Important: for CoreDNS users
In order for the TLS certificates between etcd peers to work correctly, a DNS
reverse lookup on a pod IP must map back to pod name. If you are using CoreDNS,
check the CoreDNS ConfigMap and validate that in-addr.arpa
and ip6.arpa
are listed as wildcards for the kubernetes block like this:
kubectl -n kube-system edit cm coredns
[...]
apiVersion: v1
data:
Corefile: |
.:53 {
errors
health
kubernetes cluster.local in-addr.arpa ip6.arpa {
pods insecure
upstream
fallthrough in-addr.arpa ip6.arpa
}
prometheus :9153
proxy . /etc/resolv.conf
cache 30
}
The contents can look different than the above. The specific configuration that
matters is to make sure that in-addr.arpa
and ip6.arpa
are listed as
wildcards next to cluster.local
.
You can validate this by looking up a pod IP with the host
utility from any
pod:
host 10.60.20.86
86.20.60.10.in-addr.arpa domain name pointer cilium-etcd-972nprv9dp.cilium-etcd.kube-system.svc.cluster.local.
Deployment
Deploying the cilium-etcd-operator will automatically only create the Kubernetes
secret cilium-etcd-secrets
if it does not exist. If you have configured Cilium
to use an external etcd, it is likely using the same secret name so deploying the
cilium-etcd-operator will not overwrite that secret.

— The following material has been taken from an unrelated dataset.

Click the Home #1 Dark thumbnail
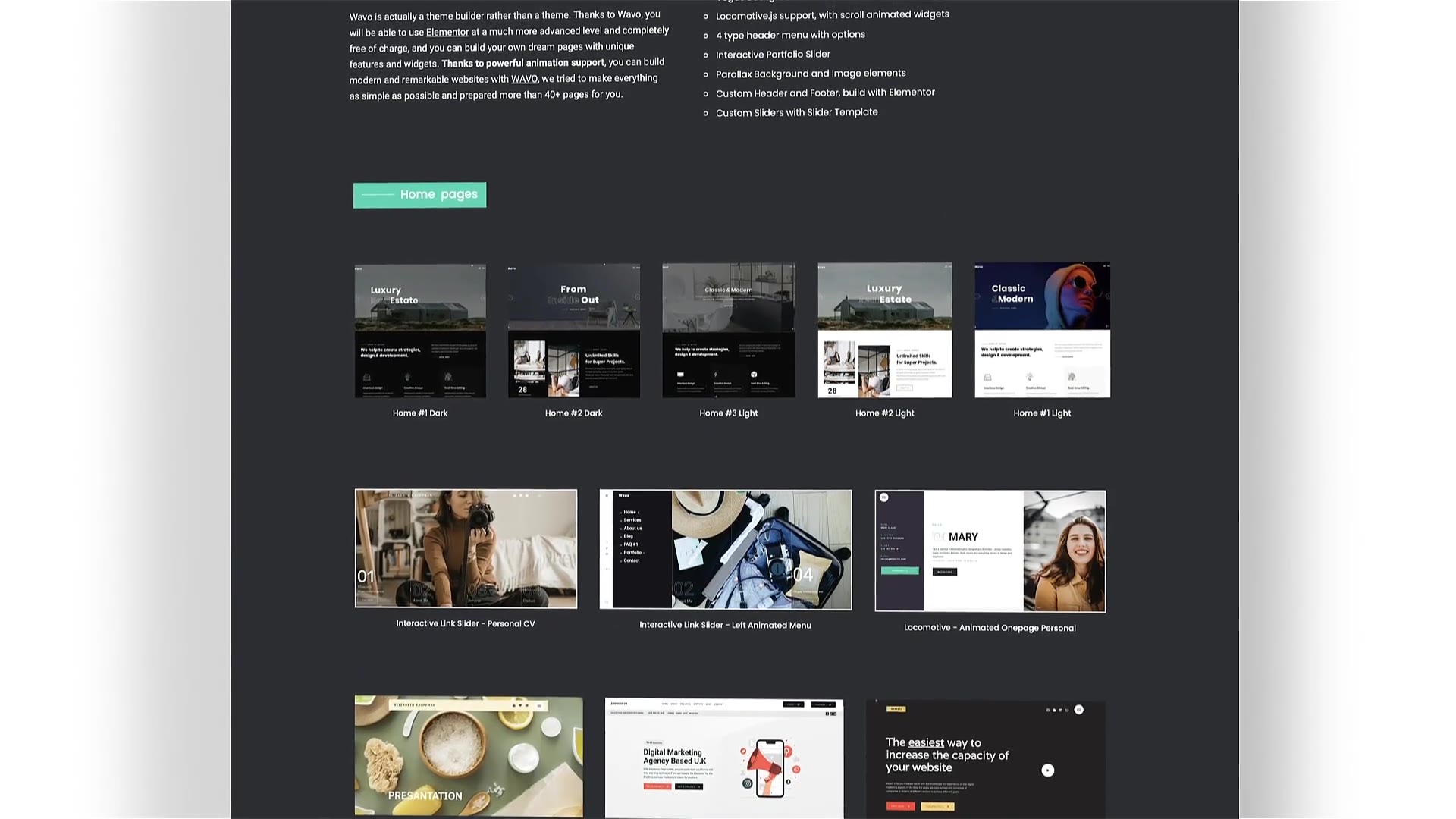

If you want to overwrite the certificates every time you restart
cilium-etcd-operator
set the following environment variable:
- name: CILIUM_ETCD_OPERATOR_GENERATE_CERTS
value: "true"
in the cilium-etcd-operator.yaml
file and apply your changes with:
kubectl apply -f https://raw.githubusercontent.com/cilium/cilium-etcd-operator/master/cilium-etcd-operator.yaml
(Optional) Deployment with an existing EtcdCluster custom resource
Optionally, since v2.0.6
cilium-etcd-operator
has the ability to re-use an
existing EtcdCluster
deployed by the user. As an example, you can change the
sample cilium-cr.yaml
to add more functionalities offered by etcd-operator
such as affinity
or even set tolerations for the etcd pods.

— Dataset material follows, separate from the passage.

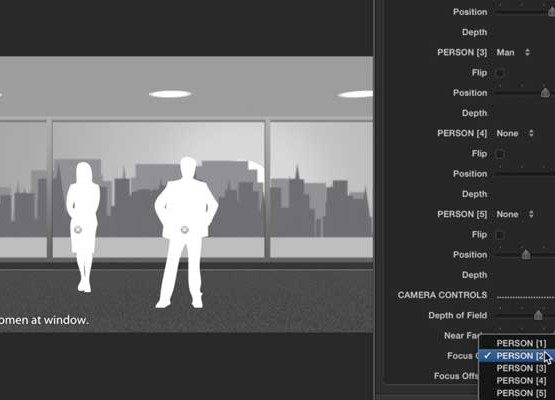Open the PERSON [3] Man dropdown
Screen dimensions: 555x400
(x=513, y=52)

The schema of this resource can be found here
First you have to make sure you have the custom resource definition
etcdclusters.etcd.database.coreos.com
already deployed in your kubernetes
cluster. If not, you can deploy with:
kubectl apply -f https://raw.githubusercontent.com/cilium/cilium-etcd-operator/master/etcd-crd.yaml
After that, you can deploy the cilium EtcdCluster
custom resource:
kubectl apply -f https://raw.githubusercontent.com/cilium/cilium-etcd-operator/master/cilium-cr.yaml
If you set up the etcdclusters.etcd.database.coreos.com
CRD and EtcdCluster
CR, you can change the following RBAC of cilium-etcd-operator
ClusterRole from:
- apiGroups:
- apiextensions.k8s.io
resources:
- customresourcedefinitions
verbs:
- delete
- get
- create
to
- apiGroups:
- apiextensions.k8s.io
resources:
- customresourcedefinitions
verbs:
- get
Verification
The cilium-etcd-operator will spawn an etcd-operator and create an etcd
cluster. This process can take a couple of seconds or minutes. After bootstrap,
a 3 node etcd cluster will be up:
kubectl -n kube-system get pods -l etcd_cluster=cilium-etcd
NAME READY STATUS RESTARTS AGE
cilium-etcd-8k5czlw95m 1/1 Running 0 21h
cilium-etcd-mdwk9s99r5 1/1 Running 0 28h
cilium-etcd-zm52g4mqfv 1/1 Running 0 28h
It will also have, if they don't exist, created secrets to allow access to the etcd:
kubectl -n kube-system get secret | grep cilium-
cilium-etcd-client-tls Opaque 3 28h
cilium-etcd-peer-tls Opaque 3 28h
cilium-etcd-server-tls Opaque 3 28h
cilium-token-nj9dm kubernetes.io/service-account-token 3 28h
Troubleshooting
Check the status of the etcd-operator:
kubectl -n kube-system get pods -l io.cilium/app=etcd-operator
NAME READY STATUS RESTARTS AGE
etcd-operator-547c5c7f84-qqr2t 1/1 Running 1 29h
Check the logs of the etcd-operator:
kubectl -n kube-system logs etcd-operator-547c5c7f84-qqr2t
[...]
Check for failing etcd cluster members:
kubectl -n kube-system get pods -l etcd_cluster=cilium-etcd
NAME READY STATUS RESTARTS AGE
cilium-etcd-8k5czlw95m 1/1 Running 0 21h
cilium-etcd-mdwk9s99r5 1/1 Running 0 28h
cilium-etcd-zm52g4mqfv 1/1 Running 0 28h
Check the logs of individual etcd cluster member:
kubectl -n kube-system logs cilium-etcd-8k5czlw95m
Termination
Terminating the cilium-etcd-operator will tear down the operator itself but
will keep the etcd cluster up an running. To tear down the etcd cluster itself:
kubectl -n kube-system delete etcdclusters.etcd.database.coreos.com cilium-etcd
If you want to clean all state, run the cleanup script:
./cleanup.sh